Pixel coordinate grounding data
>>>
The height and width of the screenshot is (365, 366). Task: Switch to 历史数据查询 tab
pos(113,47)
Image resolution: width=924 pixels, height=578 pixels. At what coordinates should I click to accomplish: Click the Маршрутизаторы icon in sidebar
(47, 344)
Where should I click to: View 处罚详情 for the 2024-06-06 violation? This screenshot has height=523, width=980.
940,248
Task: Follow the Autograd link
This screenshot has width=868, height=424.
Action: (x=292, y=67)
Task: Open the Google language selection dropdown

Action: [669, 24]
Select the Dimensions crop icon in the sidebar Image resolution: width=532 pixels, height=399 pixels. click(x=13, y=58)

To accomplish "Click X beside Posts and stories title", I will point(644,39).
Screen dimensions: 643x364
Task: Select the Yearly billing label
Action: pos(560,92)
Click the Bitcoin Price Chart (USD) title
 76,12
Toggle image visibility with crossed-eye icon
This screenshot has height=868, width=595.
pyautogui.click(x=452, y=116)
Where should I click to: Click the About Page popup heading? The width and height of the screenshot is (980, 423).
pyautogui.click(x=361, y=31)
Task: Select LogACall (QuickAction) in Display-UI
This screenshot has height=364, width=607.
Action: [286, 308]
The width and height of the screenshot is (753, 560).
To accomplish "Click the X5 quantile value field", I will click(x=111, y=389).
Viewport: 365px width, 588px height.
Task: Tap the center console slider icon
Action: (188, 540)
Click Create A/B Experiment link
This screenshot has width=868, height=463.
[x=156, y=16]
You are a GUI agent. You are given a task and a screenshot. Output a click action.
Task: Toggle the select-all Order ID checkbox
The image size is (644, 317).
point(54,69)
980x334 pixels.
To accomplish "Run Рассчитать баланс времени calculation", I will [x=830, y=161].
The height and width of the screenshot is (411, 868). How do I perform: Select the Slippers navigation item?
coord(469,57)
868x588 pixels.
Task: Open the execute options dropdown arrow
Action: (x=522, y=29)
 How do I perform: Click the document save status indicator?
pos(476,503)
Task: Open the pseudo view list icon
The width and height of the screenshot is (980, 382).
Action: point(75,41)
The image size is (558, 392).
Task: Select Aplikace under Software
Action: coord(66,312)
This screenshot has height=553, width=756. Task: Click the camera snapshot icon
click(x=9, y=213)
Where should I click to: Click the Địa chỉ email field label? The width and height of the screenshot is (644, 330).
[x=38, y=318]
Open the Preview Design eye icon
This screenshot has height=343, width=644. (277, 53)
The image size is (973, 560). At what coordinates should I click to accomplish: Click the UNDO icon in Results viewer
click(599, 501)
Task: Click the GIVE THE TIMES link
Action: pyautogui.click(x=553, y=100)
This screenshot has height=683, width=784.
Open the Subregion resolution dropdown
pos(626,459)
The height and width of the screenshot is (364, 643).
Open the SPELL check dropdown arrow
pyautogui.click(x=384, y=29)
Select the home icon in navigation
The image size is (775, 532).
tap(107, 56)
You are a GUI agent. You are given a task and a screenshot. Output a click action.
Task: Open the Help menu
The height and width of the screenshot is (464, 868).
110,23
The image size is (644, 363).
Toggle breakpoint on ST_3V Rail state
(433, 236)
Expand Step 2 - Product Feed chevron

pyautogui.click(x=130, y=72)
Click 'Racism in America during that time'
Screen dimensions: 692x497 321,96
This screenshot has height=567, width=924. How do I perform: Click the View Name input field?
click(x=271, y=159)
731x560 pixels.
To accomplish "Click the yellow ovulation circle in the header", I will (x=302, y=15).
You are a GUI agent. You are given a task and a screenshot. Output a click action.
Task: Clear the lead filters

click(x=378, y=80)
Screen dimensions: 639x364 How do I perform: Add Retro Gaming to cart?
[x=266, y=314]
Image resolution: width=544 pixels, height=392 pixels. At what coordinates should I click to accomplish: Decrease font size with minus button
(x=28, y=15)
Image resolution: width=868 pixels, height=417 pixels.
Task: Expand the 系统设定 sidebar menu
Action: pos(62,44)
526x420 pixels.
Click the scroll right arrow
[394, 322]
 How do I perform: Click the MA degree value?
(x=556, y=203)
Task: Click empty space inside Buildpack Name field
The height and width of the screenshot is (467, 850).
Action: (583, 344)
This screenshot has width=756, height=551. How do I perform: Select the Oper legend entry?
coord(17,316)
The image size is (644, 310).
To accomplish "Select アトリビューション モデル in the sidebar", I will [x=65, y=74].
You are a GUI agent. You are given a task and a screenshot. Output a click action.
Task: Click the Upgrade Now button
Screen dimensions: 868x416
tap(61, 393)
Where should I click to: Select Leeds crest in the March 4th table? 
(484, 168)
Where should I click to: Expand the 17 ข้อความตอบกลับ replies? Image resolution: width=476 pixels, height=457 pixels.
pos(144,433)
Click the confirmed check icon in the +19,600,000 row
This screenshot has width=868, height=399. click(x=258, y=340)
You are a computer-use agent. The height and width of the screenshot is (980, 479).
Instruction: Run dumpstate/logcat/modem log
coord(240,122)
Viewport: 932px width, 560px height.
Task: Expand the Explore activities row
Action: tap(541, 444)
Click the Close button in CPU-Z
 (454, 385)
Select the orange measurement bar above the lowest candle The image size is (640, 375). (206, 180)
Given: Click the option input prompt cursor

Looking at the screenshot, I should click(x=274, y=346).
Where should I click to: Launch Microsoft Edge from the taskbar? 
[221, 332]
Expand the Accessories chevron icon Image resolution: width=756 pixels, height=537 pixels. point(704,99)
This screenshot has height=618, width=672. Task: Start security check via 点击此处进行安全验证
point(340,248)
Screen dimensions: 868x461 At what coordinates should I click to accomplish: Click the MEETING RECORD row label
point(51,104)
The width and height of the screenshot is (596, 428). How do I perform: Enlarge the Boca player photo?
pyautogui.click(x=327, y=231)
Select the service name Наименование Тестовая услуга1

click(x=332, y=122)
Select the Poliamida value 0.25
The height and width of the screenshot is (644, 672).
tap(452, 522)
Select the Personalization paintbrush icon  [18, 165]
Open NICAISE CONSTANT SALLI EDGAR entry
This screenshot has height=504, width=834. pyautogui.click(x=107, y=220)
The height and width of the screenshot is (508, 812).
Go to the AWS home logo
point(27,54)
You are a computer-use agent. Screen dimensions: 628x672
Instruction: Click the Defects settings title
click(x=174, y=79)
<<<
WORK TO COMPLETE
All of the entries should be transcribed exactly as they appear.

ANSWER BELOW
The height and width of the screenshot is (365, 366). Task: Switch to 历史数据查询 tab
pos(113,47)
Image resolution: width=924 pixels, height=578 pixels. At what coordinates should I click to accomplish: Click the Маршрутизаторы icon in sidebar
(47, 344)
Where should I click to: View 处罚详情 for the 2024-06-06 violation? This screenshot has height=523, width=980.
940,248
Task: Follow the Autograd link
This screenshot has width=868, height=424.
Action: (x=292, y=67)
Task: Open the Google language selection dropdown

Action: [669, 24]
Select the Dimensions crop icon in the sidebar Image resolution: width=532 pixels, height=399 pixels. click(x=13, y=58)

To accomplish "Click X beside Posts and stories title", I will point(644,39).
Screen dimensions: 643x364
Task: Select the Yearly billing label
Action: pos(560,92)
Click the Bitcoin Price Chart (USD) title
 76,12
Toggle image visibility with crossed-eye icon
This screenshot has height=868, width=595.
pyautogui.click(x=452, y=116)
Where should I click to: Click the About Page popup heading? The width and height of the screenshot is (980, 423).
pyautogui.click(x=361, y=31)
Task: Select LogACall (QuickAction) in Display-UI
This screenshot has height=364, width=607.
Action: [286, 308]
The width and height of the screenshot is (753, 560).
To accomplish "Click the X5 quantile value field", I will click(x=111, y=389).
Viewport: 365px width, 588px height.
Task: Tap the center console slider icon
Action: (188, 540)
Click Create A/B Experiment link
This screenshot has width=868, height=463.
[x=156, y=16]
You are a GUI agent. You are given a task and a screenshot. Output a click action.
Task: Toggle the select-all Order ID checkbox
The image size is (644, 317).
point(54,69)
980x334 pixels.
To accomplish "Run Рассчитать баланс времени calculation", I will [x=830, y=161].
The height and width of the screenshot is (411, 868). How do I perform: Select the Slippers navigation item?
coord(469,57)
868x588 pixels.
Task: Open the execute options dropdown arrow
Action: (x=522, y=29)
 How do I perform: Click the document save status indicator?
pos(476,503)
Task: Open the pseudo view list icon
The width and height of the screenshot is (980, 382).
Action: point(75,41)
The image size is (558, 392).
Task: Select Aplikace under Software
Action: coord(66,312)
This screenshot has height=553, width=756. Task: Click the camera snapshot icon
click(x=9, y=213)
Where should I click to: Click the Địa chỉ email field label? The width and height of the screenshot is (644, 330).
[x=38, y=318]
Open the Preview Design eye icon
This screenshot has height=343, width=644. (277, 53)
The image size is (973, 560). At what coordinates should I click to accomplish: Click the UNDO icon in Results viewer
click(599, 501)
Task: Click the GIVE THE TIMES link
Action: pyautogui.click(x=553, y=100)
This screenshot has height=683, width=784.
Open the Subregion resolution dropdown
pos(626,459)
The height and width of the screenshot is (364, 643).
Open the SPELL check dropdown arrow
pyautogui.click(x=384, y=29)
Select the home icon in navigation
The image size is (775, 532).
tap(107, 56)
You are a GUI agent. You are given a task and a screenshot. Output a click action.
Task: Open the Help menu
The height and width of the screenshot is (464, 868).
110,23
The image size is (644, 363).
Toggle breakpoint on ST_3V Rail state
(433, 236)
Expand Step 2 - Product Feed chevron

pyautogui.click(x=130, y=72)
Click 'Racism in America during that time'
Screen dimensions: 692x497 321,96
This screenshot has height=567, width=924. How do I perform: Click the View Name input field?
click(x=271, y=159)
731x560 pixels.
To accomplish "Click the yellow ovulation circle in the header", I will (x=302, y=15).
You are a GUI agent. You are given a task and a screenshot. Output a click action.
Task: Clear the lead filters

click(x=378, y=80)
Screen dimensions: 639x364 How do I perform: Add Retro Gaming to cart?
[x=266, y=314]
Image resolution: width=544 pixels, height=392 pixels. At what coordinates should I click to accomplish: Decrease font size with minus button
(x=28, y=15)
Image resolution: width=868 pixels, height=417 pixels.
Task: Expand the 系统设定 sidebar menu
Action: pos(62,44)
526x420 pixels.
Click the scroll right arrow
[394, 322]
 How do I perform: Click the MA degree value?
(x=556, y=203)
Task: Click empty space inside Buildpack Name field
The height and width of the screenshot is (467, 850).
Action: (583, 344)
This screenshot has width=756, height=551. How do I perform: Select the Oper legend entry?
coord(17,316)
The image size is (644, 310).
To accomplish "Select アトリビューション モデル in the sidebar", I will [x=65, y=74].
You are a GUI agent. You are given a task and a screenshot. Output a click action.
Task: Click the Upgrade Now button
Screen dimensions: 868x416
tap(61, 393)
Where should I click to: Select Leeds crest in the March 4th table? 
(484, 168)
Where should I click to: Expand the 17 ข้อความตอบกลับ replies? Image resolution: width=476 pixels, height=457 pixels.
pos(144,433)
Click the confirmed check icon in the +19,600,000 row
This screenshot has width=868, height=399. click(x=258, y=340)
You are a computer-use agent. The height and width of the screenshot is (980, 479).
Instruction: Run dumpstate/logcat/modem log
coord(240,122)
Viewport: 932px width, 560px height.
Task: Expand the Explore activities row
Action: tap(541, 444)
Click the Close button in CPU-Z
 (454, 385)
Select the orange measurement bar above the lowest candle The image size is (640, 375). (206, 180)
Given: Click the option input prompt cursor

Looking at the screenshot, I should click(x=274, y=346).
Where should I click to: Launch Microsoft Edge from the taskbar? 
[221, 332]
Expand the Accessories chevron icon Image resolution: width=756 pixels, height=537 pixels. point(704,99)
This screenshot has height=618, width=672. Task: Start security check via 点击此处进行安全验证
point(340,248)
Screen dimensions: 868x461 At what coordinates should I click to accomplish: Click the MEETING RECORD row label
point(51,104)
The width and height of the screenshot is (596, 428). How do I perform: Enlarge the Boca player photo?
pyautogui.click(x=327, y=231)
Select the service name Наименование Тестовая услуга1

click(x=332, y=122)
Select the Poliamida value 0.25
The height and width of the screenshot is (644, 672).
tap(452, 522)
Select the Personalization paintbrush icon  [18, 165]
Open NICAISE CONSTANT SALLI EDGAR entry
This screenshot has height=504, width=834. pyautogui.click(x=107, y=220)
The height and width of the screenshot is (508, 812).
Go to the AWS home logo
point(27,54)
You are a computer-use agent. Screen dimensions: 628x672
Instruction: Click the Defects settings title
click(x=174, y=79)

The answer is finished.